# Task statement
Where a line of the records contains the word "Save", show that line.

[Supplied information Boundary: Start]

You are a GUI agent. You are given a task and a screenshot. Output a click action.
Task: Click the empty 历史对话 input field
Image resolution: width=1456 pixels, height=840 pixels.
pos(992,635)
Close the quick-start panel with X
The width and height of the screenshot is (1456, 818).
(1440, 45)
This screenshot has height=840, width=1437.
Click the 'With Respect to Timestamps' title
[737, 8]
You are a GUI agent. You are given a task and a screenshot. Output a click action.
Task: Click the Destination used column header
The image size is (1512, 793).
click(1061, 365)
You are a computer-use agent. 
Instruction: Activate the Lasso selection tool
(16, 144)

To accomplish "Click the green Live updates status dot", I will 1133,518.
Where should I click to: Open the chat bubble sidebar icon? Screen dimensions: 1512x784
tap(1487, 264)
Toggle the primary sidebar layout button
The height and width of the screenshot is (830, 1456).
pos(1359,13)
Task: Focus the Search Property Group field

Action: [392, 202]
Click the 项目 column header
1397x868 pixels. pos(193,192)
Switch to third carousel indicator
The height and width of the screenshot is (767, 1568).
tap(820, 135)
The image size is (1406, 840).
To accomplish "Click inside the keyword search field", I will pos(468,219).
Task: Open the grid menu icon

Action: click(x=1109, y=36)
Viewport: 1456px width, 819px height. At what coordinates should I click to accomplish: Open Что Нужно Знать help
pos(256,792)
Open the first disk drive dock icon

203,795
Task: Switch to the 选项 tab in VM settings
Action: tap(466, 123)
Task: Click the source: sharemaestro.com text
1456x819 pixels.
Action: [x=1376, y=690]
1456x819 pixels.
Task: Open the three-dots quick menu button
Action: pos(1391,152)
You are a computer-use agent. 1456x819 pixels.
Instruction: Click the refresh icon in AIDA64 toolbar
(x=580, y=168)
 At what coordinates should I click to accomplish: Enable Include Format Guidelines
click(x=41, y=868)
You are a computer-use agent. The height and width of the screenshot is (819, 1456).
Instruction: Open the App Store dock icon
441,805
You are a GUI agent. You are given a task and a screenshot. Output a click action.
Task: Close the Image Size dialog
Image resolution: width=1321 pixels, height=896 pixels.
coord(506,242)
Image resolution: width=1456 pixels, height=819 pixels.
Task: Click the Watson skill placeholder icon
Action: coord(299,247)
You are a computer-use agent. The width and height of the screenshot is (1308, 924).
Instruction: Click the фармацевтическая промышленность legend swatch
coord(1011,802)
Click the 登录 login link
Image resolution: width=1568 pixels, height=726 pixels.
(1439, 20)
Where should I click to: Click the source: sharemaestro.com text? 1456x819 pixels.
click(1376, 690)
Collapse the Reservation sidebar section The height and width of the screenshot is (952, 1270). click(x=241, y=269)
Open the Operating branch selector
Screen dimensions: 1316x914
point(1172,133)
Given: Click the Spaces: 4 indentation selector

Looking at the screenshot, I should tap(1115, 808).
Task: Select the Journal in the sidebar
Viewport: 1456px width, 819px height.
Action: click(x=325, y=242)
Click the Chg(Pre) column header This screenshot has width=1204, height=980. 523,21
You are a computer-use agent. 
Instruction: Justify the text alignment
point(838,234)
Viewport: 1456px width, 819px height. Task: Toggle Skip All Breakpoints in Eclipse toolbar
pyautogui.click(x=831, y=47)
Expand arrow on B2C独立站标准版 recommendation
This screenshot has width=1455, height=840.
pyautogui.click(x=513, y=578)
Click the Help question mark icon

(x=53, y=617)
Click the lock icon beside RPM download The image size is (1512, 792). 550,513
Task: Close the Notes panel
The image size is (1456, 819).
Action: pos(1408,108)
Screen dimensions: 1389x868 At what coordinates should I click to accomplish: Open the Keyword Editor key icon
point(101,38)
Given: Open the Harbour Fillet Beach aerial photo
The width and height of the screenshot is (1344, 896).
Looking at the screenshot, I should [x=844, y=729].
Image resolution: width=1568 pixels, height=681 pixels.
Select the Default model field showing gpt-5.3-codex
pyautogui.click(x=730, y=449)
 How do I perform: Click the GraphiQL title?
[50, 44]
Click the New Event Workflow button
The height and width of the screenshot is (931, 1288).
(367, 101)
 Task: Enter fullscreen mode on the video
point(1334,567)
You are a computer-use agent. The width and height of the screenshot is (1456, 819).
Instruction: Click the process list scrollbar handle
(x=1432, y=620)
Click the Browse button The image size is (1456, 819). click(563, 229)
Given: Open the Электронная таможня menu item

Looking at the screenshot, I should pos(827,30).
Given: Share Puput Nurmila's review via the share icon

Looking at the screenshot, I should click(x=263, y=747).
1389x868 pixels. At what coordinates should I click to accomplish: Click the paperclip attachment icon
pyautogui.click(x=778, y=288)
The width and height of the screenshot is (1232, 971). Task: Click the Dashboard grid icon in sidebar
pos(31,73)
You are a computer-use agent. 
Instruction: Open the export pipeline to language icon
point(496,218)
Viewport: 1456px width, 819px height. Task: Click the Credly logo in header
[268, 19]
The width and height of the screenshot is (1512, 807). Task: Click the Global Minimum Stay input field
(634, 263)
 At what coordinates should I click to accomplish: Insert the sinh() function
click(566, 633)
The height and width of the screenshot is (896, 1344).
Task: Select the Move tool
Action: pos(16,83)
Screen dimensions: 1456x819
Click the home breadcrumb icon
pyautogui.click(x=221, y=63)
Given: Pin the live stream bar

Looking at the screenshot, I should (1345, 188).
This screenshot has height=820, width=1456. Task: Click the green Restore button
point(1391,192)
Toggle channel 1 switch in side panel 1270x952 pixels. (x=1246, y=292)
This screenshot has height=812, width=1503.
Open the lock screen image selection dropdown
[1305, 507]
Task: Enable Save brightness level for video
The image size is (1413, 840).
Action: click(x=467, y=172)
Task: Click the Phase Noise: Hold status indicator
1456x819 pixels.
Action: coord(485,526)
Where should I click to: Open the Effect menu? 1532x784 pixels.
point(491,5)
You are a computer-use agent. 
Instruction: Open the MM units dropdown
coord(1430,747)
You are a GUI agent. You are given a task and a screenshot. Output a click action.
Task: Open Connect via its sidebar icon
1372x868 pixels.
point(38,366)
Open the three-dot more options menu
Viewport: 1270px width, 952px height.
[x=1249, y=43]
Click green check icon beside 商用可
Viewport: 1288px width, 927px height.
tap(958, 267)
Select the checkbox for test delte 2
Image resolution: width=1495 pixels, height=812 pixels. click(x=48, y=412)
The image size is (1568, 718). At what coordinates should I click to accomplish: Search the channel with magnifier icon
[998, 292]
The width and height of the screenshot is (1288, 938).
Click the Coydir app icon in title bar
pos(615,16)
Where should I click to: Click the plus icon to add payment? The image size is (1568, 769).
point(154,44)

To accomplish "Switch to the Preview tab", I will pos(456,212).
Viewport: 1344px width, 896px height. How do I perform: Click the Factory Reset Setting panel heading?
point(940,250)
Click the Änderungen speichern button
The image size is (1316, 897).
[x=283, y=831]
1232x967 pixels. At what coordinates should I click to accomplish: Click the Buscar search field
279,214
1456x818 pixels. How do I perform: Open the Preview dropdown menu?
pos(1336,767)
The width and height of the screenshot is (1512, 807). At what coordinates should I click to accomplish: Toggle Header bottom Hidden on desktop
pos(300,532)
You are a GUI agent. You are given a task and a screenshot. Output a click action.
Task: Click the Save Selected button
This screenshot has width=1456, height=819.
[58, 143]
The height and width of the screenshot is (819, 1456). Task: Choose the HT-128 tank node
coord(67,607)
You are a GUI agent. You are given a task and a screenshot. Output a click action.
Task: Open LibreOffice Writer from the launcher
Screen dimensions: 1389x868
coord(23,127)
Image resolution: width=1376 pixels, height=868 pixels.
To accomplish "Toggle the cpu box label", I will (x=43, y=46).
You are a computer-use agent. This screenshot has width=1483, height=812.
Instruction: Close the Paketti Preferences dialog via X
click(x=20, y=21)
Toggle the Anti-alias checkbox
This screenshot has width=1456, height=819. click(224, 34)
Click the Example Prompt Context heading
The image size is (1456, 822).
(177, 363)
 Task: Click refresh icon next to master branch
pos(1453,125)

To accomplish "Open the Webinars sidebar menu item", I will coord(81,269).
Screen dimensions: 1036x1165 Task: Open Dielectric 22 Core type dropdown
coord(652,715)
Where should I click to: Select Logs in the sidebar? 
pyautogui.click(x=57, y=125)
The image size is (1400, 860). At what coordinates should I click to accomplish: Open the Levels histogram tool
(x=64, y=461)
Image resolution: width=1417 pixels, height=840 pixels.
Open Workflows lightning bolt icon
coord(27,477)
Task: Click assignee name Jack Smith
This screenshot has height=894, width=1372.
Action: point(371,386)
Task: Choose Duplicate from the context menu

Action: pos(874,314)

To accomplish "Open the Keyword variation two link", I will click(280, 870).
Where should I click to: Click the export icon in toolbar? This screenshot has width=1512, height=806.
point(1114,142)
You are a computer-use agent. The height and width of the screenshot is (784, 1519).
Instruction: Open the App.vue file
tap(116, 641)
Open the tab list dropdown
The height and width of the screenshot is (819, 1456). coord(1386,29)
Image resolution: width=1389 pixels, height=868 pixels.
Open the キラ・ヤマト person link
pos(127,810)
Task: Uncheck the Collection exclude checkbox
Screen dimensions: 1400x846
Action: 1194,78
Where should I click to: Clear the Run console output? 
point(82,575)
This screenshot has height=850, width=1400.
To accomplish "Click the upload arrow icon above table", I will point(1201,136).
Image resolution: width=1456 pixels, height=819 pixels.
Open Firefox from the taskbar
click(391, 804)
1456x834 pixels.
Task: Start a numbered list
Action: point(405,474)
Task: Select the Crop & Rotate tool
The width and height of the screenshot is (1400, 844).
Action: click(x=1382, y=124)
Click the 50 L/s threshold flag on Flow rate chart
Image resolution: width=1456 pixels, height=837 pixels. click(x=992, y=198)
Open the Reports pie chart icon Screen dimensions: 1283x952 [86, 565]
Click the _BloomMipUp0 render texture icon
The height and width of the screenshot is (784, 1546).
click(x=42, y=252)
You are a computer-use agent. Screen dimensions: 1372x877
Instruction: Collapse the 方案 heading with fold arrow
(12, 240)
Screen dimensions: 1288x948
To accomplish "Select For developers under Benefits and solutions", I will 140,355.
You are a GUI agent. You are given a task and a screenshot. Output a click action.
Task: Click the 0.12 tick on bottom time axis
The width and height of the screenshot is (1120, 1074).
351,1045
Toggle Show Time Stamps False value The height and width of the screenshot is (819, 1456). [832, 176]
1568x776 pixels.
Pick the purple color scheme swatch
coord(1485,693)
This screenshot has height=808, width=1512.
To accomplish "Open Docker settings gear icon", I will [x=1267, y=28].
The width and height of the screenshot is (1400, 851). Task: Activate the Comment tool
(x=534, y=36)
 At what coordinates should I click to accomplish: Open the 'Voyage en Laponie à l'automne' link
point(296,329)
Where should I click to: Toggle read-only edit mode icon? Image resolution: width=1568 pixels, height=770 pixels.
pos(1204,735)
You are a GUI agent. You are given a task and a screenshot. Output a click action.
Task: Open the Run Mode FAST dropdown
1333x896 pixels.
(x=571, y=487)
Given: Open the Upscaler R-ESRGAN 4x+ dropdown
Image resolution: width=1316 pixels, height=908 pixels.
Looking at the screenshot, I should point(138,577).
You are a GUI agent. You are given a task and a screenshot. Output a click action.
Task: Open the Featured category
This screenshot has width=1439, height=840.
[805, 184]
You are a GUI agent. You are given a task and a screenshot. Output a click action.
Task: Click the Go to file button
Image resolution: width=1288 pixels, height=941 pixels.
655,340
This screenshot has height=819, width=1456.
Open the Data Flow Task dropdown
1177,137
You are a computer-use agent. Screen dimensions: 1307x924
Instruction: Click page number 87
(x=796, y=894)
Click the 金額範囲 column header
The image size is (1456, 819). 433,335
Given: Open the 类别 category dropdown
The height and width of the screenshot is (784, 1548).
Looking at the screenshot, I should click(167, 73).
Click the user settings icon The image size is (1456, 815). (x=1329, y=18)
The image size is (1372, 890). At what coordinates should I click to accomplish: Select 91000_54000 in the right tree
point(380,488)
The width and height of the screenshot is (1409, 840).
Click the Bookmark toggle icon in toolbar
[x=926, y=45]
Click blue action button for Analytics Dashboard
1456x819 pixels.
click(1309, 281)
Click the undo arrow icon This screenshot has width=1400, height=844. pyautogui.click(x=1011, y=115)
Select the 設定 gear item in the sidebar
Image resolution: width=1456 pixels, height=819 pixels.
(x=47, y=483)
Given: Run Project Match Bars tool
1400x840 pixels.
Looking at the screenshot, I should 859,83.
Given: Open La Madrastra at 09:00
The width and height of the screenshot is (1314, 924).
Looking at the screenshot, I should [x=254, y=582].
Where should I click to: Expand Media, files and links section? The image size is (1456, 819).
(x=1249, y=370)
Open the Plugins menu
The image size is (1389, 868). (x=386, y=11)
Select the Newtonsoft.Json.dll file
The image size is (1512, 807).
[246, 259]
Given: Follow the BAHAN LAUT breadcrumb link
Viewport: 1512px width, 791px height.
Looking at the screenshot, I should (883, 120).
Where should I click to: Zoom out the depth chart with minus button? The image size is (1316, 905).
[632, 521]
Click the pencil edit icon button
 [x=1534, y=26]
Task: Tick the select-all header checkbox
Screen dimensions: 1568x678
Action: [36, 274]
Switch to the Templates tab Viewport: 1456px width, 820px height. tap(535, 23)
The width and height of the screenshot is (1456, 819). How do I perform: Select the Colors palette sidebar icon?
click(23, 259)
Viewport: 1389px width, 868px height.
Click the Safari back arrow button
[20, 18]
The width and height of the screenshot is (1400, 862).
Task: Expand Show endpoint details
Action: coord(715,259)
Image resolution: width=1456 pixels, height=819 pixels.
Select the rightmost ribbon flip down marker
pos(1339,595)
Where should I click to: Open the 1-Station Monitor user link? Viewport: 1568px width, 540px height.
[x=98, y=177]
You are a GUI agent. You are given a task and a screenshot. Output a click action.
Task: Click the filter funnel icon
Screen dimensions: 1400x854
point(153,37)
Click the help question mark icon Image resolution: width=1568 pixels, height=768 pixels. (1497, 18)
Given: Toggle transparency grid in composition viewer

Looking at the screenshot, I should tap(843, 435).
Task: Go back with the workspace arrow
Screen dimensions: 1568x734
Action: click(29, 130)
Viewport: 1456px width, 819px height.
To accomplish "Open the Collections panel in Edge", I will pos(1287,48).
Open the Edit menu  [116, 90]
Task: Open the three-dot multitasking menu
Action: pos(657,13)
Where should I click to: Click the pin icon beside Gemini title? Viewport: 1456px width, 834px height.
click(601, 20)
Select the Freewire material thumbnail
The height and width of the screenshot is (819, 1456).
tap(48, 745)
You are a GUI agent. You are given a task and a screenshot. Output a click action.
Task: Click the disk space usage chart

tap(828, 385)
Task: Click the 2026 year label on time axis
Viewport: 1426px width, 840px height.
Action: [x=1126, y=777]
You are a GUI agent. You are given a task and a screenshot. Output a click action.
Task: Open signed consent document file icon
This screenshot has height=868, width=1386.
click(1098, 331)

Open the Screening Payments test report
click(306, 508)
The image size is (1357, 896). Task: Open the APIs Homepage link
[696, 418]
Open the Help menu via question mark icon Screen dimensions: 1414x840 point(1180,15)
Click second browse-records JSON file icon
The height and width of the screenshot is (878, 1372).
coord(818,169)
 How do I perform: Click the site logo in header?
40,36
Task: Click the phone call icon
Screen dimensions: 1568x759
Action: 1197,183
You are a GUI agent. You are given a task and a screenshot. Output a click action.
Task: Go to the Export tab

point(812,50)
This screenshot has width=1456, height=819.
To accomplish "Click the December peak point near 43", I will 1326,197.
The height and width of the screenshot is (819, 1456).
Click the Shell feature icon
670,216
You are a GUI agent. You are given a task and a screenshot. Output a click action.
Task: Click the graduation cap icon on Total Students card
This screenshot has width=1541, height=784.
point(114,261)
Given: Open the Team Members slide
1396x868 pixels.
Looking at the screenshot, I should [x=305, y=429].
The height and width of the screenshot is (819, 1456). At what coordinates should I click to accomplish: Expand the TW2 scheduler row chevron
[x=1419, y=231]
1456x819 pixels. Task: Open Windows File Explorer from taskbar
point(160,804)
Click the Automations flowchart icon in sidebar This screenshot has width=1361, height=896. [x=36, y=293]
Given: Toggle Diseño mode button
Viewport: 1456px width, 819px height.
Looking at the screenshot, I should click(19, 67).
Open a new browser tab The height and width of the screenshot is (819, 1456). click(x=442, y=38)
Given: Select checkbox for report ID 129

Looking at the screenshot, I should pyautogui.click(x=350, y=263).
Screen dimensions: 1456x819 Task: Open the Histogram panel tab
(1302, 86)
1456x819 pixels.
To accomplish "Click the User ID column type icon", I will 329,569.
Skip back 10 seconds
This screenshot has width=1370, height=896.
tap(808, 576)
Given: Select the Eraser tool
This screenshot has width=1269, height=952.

[Supplied information Boundary: End]

# Written solution
Task: Enable Save brightness level for video
Task: Click the Save Selected button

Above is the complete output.